As the researchers comment: “The greatest direct cost for GMST changes larger than 2.5°C is the burden of excess mortality, with sizable but smaller contributions from changes in labor supply, energy demand, and agricultural production … “. They then continue in a truly remarkable qualification: “It is possible to use alternative approaches to valuing mortality in which the loss of lives for older and/or low-income individuals are assigned lower value than those of younger and/or high-income individuals (44), an adjustment that would alter damages differently for different levels of warming based on the age and income profile of affected individuals (e.g., fig. S13). Here, we focus on the approach legally adopted by the U.S. government for environmental cost-benefit analysis, in which the lives of all individuals are valued equally (37). Because the VSL (Value of a Statistical Life) parameter is influential, challenging to measure empirically, and may evolve in the future, its influence on damages is an important area for future investigation.”

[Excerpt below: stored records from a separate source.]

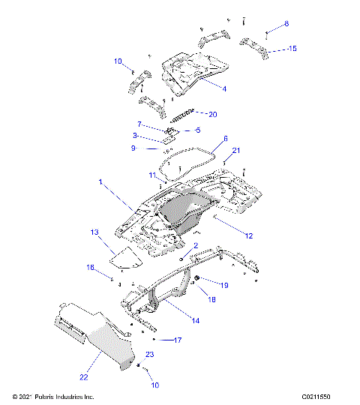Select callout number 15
pos(292,49)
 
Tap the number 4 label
pos(224,88)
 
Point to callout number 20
pos(212,114)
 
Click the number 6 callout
pos(225,140)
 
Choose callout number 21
pos(236,152)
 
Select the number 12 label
pos(248,236)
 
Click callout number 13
pos(94,232)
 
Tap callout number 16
pos(90,267)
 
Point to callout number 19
pos(224,285)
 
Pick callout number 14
pos(195,320)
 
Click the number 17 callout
pos(178,340)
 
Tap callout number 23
pos(149,354)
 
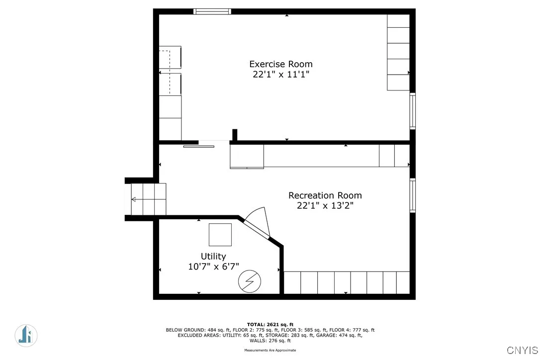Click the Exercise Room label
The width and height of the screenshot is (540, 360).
click(281, 64)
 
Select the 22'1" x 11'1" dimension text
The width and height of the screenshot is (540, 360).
click(281, 75)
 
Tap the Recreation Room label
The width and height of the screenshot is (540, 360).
click(325, 195)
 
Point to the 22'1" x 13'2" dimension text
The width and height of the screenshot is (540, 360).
click(325, 206)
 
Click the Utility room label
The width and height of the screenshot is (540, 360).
click(213, 257)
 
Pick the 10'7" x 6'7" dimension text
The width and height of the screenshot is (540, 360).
click(213, 267)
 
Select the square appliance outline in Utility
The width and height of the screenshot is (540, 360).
click(220, 235)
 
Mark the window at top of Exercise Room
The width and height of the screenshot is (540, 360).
click(212, 11)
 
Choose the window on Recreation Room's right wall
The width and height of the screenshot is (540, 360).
click(412, 195)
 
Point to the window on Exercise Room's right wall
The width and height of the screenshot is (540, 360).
click(412, 111)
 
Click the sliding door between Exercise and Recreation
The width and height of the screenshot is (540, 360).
click(199, 146)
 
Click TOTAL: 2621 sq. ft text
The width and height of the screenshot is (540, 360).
click(270, 324)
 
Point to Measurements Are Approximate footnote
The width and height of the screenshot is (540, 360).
click(270, 350)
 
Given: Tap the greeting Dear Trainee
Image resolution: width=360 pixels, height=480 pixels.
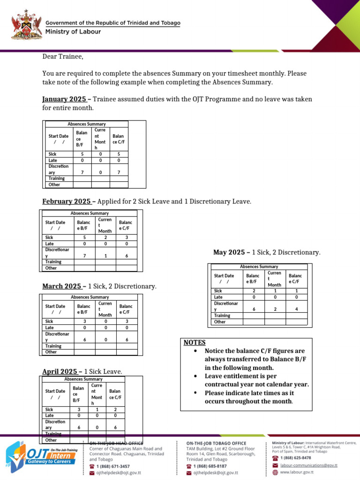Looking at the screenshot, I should [x=62, y=57].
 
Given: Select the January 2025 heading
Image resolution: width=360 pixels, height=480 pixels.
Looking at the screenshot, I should [x=64, y=99].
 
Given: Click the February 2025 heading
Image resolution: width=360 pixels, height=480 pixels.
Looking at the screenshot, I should [x=67, y=201].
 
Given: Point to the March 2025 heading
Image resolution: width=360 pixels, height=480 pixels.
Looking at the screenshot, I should [x=62, y=286].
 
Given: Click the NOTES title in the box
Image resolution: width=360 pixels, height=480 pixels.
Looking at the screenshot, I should [x=194, y=343].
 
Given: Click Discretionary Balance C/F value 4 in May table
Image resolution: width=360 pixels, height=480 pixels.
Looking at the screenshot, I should [x=296, y=309].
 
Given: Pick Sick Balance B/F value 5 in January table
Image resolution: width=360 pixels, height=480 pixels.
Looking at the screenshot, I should [x=82, y=154].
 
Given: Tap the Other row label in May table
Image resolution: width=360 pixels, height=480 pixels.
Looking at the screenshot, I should [x=220, y=322].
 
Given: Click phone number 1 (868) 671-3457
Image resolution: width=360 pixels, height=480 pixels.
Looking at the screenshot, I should [x=112, y=466].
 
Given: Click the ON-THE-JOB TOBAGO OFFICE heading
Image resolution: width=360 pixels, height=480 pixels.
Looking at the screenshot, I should [x=216, y=443].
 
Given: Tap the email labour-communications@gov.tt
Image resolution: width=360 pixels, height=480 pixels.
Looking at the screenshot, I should [x=308, y=465].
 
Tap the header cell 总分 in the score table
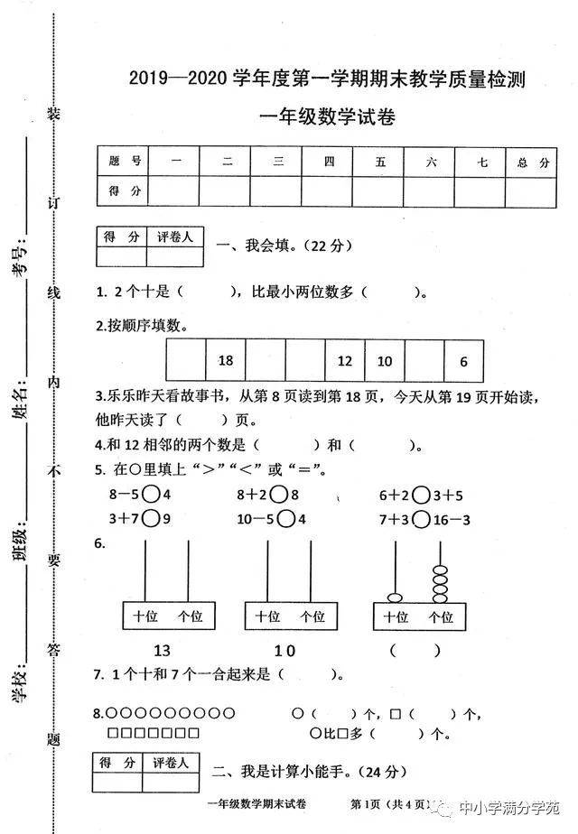point(531,162)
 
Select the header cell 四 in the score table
point(327,162)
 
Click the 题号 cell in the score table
point(123,162)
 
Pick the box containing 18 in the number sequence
point(226,361)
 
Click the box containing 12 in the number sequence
point(345,361)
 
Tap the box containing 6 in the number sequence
point(463,362)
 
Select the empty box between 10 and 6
point(424,362)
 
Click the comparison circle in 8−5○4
point(151,495)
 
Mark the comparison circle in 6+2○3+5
point(421,496)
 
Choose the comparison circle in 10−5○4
point(286,519)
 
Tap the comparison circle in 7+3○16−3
point(421,520)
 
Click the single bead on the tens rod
point(395,598)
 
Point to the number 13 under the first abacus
point(162,651)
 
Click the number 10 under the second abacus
point(284,651)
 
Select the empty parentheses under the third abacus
point(415,650)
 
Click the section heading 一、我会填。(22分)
point(284,246)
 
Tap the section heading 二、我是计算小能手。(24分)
point(309,771)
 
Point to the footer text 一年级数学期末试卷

Given that the headline of the research is that poorer parts of the US will be worst affected, this is a highly significant remark. Presumably, if one were to abandon the legally mandated requirement that all individuals should be valued equally, if, instead, one adjusted the value of life parameters fed into the model to take account of the fact that those most likely to die will be poor, the headline conclusion might be rather different.

In passing, in this technical aside the modelers acknowledge the brutally discriminatory realities of the century that lies ahead.

And there is more to come. “We have focused on the U.S. economy, although the bulk of the economic damage from climate change will be borne outside of the United States (42), and impacts outside the United States will have indirect effects on the United States through trade, migration, and possibly other channels. In ongoing work, we are expanding SEAGLAS to cover the global economy and to account for additional sectors, such as social conflict (30), in order to construct a global damage function that is essential to estimating the global social cost of carbon and designing rational global climate policies (7, 9).”

The “social conflict sector” will be fascinating.